This week is mental illness awareness week. For the last several days, I’ve spent a lot of time reflecting on what was happening with me a year ago during this week.
It was around this time last year when I finally spoke up about the cutting and depression. However, I know that I was still turning to my razor every time things got to be too much for me. It wasn’t until December that I finally stopped cutting.
A year ago, only a small handful of people, maybe seven or eight, knew about what I was dealing with. Besides my family, only one friend and two or three staff members knew about it. I did everything I could to hide it but the signs were there. The signs were there. They were on my thighs, wrists, stomach, and hips.
The first time I used a razor to cut, it was on my thigh. It was hot outside then so I didn’t bother trying to cover it up with long pants. I went to the school the next day and it wasn’t until the end of the day that someone finally asked me about it. I lied and said that I had slipped while shaving and accidentally cut myself. That was the first lie I told to hide my mental illness.

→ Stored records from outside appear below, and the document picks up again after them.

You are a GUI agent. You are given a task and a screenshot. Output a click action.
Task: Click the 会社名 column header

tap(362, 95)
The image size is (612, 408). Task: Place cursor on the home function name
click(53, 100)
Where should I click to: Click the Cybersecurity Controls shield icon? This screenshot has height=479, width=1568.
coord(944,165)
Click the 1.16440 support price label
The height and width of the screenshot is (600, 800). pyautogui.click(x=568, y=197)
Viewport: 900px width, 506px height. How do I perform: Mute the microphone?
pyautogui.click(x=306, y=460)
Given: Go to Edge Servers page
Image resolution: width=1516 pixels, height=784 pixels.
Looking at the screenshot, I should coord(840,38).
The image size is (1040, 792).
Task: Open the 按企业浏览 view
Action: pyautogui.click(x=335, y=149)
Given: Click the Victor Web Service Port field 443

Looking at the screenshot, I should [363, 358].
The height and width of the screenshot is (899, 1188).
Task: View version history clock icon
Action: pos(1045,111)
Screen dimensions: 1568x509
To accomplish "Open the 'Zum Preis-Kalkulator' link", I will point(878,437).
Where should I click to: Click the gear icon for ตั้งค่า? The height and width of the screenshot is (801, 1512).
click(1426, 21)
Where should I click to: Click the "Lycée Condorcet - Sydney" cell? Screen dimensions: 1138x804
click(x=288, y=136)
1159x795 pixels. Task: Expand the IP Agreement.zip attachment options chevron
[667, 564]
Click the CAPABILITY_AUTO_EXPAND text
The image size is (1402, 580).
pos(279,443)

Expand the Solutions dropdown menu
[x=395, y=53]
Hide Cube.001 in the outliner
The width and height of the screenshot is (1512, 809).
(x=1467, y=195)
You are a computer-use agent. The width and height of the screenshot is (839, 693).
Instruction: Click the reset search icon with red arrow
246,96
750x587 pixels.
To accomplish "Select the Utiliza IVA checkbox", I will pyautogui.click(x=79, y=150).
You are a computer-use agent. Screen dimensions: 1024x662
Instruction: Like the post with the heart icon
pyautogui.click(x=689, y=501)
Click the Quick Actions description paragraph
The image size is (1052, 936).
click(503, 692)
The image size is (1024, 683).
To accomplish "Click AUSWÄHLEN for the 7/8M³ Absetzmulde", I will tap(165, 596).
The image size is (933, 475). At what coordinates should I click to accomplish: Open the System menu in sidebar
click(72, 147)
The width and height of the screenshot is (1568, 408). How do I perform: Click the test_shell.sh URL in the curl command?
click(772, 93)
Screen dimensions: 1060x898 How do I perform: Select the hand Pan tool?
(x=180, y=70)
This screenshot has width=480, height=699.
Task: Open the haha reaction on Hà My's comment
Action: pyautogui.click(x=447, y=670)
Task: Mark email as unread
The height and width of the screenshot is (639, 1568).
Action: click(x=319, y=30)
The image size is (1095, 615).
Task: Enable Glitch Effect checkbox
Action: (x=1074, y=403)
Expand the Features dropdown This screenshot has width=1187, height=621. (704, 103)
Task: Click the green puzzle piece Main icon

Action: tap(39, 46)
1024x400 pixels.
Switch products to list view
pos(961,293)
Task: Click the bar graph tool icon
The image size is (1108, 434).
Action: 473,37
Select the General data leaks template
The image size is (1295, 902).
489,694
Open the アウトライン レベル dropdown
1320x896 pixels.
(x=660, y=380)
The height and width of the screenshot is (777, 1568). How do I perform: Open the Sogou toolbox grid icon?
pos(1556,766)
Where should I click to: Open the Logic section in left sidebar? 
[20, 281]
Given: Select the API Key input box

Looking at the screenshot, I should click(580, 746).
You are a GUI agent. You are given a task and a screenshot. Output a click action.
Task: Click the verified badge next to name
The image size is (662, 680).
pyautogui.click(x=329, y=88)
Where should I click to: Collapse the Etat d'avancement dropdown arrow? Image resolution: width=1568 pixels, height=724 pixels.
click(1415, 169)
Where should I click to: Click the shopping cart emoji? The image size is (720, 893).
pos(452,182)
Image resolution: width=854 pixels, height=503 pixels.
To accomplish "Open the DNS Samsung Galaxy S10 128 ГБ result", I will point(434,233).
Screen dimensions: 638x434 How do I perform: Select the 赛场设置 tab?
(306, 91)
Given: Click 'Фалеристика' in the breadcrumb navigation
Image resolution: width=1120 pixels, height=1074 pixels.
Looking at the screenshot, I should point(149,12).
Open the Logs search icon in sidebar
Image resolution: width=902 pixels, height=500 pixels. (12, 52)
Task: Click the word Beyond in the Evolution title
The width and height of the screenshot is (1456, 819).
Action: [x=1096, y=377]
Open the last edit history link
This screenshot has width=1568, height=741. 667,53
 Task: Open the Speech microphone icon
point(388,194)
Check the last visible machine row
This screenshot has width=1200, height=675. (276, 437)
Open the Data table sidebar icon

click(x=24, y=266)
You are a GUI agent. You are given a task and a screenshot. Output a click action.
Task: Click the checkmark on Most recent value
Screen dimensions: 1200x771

The majority of the cutting took place at the beginning of the school year during cross country season. I ran everyday in my sports bra and on swimming days I was in spandex and a sports bra. Yet, no one ever noticed that numerous band-aids on my stomach. No one asked because unless you’ve gone through it yourself or have had a personal experience with self-harming, you wouldn’t know what to look for, but you can learn what to look for.
What you can look for though is unexplained cuts or frequent band-aids covering something up. If they give you some weird, crappy explanation, they’re hiding something.
Mental Illness Awareness Week is not just about learning about mental illnesses, but how to recognize them. As a former cutter, I can spot another cutter from a mile away. I know the signs, I know what to look fork, where to look, and I know the thought process. If other people know the signs as well, we can help more people.
Depression is a silencer. It’s not easy to speak up when everyday is a dark one. If they need a voice, be their voice. Advocate for them. It’s not a battle anyone can win on their own.